ACTION ITEM ▸ In the article on behavioral healthcare, reproduce the passage starting at "Once someone begins" and ending at "they access care.", replacing "psychiatrist" with "physician".

Although embarking on a new healthcare journey can be as simple as placing a phone call, accessing some types of care isn’t always as easy as it seems.
When it comes to behavioral healthcare, for example, some patients face barriers, according to MetroHealth’s Jodi Finney, MSN, RN, CPHQ, Director of Nursing – Behavioral Health.
Behavioral health services include medication management, counseling and therapy and treatment for substance use disorders. Care is available for a variety of health issues, such as anxiety disorders, bipolar disorder, depression, and schizophrenia.
Potential barriers to accessing behavioral health services, Finney said, are stigma, denial or even shame. Also, some patients face challenges like the lack of a primary care provider to make a referral or insurance.
So what’s the first step for patients and their loved ones? Finney said it’s finding supportive people in your life and being that supportive person for others. At the same time, reflect on and recognize your own thoughts, feelings, and perceived stigmas about behavioral healthcare like therapy or treatment.
“Make it OK not to feel OK,” she said. “In the case of a loved one, approach the conversation with empathy and go to a place of wanting to listen. Recognize that you are not alone, and everyone is touched with behavioral health concerns, whether it’s you personally, or a family member or friend.”
Once you or a loved one has decided to seek help, proceed in a manner appropriate with the level of crisis being experienced.
“If they’re actively having thoughts of harming themselves, they should immediately go to an ER or call the suicide hotline (988),” Finney said. “If it’s less immediate, but you recognize that you’ve been feeling depressed or not enjoying life the way you should be, reach out to your primary care doctor for a referral.”
Once someone begins behavioral health treatment, it’s important to remember the importance of establishing trust early with the care provider, which may be a psychiatrist, psychologist, nurse, counselor, or social worker.
“They’ll ask questions about your history, similar to when you go to an annual physical, current areas of concern, and what you’re looking to get out of your treatment, and then set the course for treatment,” she said.
Treatment may mean an inpatient program for a person with an acute mental health disorder that requires around-the-clock care, or it could be an outpatient program for someone who can continue to work and live at home while they access care.
Regardless of the course of treatment, Finney emphasizes the need for patients and families to avoid stigmas surrounding behavioral healthcare and prioritize mental health as much as physical health — as soon as symptoms arise.
“If you have a broken arm, you wouldn’t wait to get it treated,” she said. “It’s OK to get help for a broken arm and OK to get help if you’re depressed. Your mental health is just as important as physical health.”

(Stored items)
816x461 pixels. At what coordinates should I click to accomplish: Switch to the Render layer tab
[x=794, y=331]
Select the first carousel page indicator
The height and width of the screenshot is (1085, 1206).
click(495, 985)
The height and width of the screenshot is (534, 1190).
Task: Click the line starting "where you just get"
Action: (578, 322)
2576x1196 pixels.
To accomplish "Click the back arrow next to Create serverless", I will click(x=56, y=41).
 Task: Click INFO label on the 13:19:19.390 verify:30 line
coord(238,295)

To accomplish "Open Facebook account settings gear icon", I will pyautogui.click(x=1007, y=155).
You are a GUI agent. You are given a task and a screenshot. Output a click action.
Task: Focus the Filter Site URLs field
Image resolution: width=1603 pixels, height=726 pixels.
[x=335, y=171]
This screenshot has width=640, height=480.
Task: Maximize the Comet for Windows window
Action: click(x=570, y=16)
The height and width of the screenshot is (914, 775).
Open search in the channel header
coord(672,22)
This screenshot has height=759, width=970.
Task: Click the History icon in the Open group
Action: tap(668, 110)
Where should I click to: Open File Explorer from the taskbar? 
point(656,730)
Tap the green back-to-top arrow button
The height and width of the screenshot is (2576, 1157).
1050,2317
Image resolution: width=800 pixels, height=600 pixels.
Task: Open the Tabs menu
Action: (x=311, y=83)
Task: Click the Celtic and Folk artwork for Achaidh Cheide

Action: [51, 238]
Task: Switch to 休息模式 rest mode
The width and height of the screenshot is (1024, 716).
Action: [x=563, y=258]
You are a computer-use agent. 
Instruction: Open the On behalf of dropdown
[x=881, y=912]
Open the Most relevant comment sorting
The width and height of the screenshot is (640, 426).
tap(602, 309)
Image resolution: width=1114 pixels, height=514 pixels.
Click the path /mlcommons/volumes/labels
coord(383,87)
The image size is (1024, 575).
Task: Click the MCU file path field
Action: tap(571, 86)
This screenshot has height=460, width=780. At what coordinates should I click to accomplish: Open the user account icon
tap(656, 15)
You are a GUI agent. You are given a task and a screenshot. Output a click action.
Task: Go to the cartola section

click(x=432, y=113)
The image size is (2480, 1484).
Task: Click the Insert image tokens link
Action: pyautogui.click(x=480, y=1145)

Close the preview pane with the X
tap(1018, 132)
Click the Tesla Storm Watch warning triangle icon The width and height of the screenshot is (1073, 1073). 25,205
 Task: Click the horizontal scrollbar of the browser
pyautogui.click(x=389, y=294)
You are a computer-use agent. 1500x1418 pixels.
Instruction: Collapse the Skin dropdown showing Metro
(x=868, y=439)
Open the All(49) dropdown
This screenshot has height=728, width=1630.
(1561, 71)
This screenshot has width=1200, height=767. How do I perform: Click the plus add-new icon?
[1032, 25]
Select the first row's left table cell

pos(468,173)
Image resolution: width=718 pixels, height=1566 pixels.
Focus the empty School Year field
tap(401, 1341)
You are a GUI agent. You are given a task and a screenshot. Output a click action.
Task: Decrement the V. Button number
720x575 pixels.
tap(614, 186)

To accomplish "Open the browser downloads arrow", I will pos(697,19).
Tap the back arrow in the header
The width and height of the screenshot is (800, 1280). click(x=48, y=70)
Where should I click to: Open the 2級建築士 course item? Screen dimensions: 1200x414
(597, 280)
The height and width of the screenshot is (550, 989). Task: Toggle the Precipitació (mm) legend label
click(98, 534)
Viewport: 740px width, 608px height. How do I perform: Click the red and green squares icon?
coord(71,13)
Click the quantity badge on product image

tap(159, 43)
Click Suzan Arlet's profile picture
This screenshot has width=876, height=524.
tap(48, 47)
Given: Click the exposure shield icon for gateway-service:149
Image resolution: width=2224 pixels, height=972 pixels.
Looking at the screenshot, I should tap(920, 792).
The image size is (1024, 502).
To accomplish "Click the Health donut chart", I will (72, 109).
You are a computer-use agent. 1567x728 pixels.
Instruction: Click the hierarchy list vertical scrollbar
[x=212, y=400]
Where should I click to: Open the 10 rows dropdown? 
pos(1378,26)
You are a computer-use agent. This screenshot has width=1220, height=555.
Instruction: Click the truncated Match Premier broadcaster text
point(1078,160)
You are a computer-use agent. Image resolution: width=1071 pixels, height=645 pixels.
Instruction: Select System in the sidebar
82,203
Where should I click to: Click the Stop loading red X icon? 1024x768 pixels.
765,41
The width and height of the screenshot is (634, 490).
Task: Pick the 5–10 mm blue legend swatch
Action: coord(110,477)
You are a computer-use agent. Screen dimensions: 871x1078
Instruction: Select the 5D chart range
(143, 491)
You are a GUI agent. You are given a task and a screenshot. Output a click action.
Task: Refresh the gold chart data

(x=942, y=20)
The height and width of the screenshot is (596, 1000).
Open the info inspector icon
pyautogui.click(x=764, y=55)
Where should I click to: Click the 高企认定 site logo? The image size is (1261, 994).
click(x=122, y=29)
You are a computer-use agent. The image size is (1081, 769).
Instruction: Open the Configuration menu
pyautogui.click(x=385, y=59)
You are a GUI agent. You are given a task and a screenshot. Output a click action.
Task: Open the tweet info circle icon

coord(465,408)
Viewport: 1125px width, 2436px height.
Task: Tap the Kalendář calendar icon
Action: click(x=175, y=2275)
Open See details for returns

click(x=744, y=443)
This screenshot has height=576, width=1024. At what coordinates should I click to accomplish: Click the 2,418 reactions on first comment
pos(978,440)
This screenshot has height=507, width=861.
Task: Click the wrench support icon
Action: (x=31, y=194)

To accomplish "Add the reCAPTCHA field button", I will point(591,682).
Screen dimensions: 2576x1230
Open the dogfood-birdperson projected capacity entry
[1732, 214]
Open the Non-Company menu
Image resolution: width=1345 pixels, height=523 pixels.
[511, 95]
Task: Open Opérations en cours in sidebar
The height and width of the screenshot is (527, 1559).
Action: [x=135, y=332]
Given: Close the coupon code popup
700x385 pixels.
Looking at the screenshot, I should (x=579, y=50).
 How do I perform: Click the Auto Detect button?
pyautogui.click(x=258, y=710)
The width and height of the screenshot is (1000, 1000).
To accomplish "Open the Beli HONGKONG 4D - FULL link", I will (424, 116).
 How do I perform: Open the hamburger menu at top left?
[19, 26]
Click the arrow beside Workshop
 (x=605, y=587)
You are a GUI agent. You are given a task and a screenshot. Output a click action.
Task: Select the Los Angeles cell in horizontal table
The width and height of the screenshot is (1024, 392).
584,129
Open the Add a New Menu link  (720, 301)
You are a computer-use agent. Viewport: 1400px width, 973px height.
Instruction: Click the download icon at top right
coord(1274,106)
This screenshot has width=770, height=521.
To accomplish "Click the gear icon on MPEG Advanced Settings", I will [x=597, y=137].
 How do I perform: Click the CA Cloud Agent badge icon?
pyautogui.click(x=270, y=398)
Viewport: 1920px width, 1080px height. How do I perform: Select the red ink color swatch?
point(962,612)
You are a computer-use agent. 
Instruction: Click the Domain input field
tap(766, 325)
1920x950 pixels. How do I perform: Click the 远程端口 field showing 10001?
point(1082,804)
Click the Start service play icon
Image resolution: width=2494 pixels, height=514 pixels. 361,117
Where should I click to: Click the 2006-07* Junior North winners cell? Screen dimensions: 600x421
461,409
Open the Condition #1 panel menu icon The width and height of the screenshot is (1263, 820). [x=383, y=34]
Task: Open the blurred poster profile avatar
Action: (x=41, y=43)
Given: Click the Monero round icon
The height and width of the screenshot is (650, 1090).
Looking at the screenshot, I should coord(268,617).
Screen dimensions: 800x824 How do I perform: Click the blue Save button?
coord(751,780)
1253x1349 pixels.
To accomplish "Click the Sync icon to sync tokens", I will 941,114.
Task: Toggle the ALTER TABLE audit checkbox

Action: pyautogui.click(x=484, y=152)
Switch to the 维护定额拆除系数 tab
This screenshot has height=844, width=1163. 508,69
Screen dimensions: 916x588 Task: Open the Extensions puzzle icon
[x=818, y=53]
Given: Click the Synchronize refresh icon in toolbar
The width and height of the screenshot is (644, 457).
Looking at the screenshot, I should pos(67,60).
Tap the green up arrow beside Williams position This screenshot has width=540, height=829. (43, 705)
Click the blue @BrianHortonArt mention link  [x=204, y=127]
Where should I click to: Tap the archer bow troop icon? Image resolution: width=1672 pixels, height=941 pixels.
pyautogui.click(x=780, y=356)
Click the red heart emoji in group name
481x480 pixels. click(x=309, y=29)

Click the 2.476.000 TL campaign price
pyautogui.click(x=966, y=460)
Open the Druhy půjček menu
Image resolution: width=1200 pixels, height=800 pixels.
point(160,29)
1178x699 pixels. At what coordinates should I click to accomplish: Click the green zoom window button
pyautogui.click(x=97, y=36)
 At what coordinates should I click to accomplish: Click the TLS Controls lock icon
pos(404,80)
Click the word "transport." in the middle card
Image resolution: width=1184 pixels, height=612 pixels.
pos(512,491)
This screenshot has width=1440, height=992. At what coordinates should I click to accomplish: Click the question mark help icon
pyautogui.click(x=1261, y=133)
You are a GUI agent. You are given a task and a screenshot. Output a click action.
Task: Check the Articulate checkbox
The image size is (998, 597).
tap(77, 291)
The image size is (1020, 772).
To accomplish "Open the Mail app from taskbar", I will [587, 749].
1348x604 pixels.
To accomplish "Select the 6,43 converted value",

ANSWER TO THIS EXERCISE ▸
Once someone begins behavioral health treatment, it’s important to remember the importance of establishing trust early with the care provider, which may be a physician, psychologist, nurse, counselor, or social worker.
“They’ll ask questions about your history, similar to when you go to an annual physical, current areas of concern, and what you’re looking to get out of your treatment, and then set the course for treatment,” she said.
Treatment may mean an inpatient program for a person with an acute mental health disorder that requires around-the-clock care, or it could be an outpatient program for someone who can continue to work and live at home while they access care.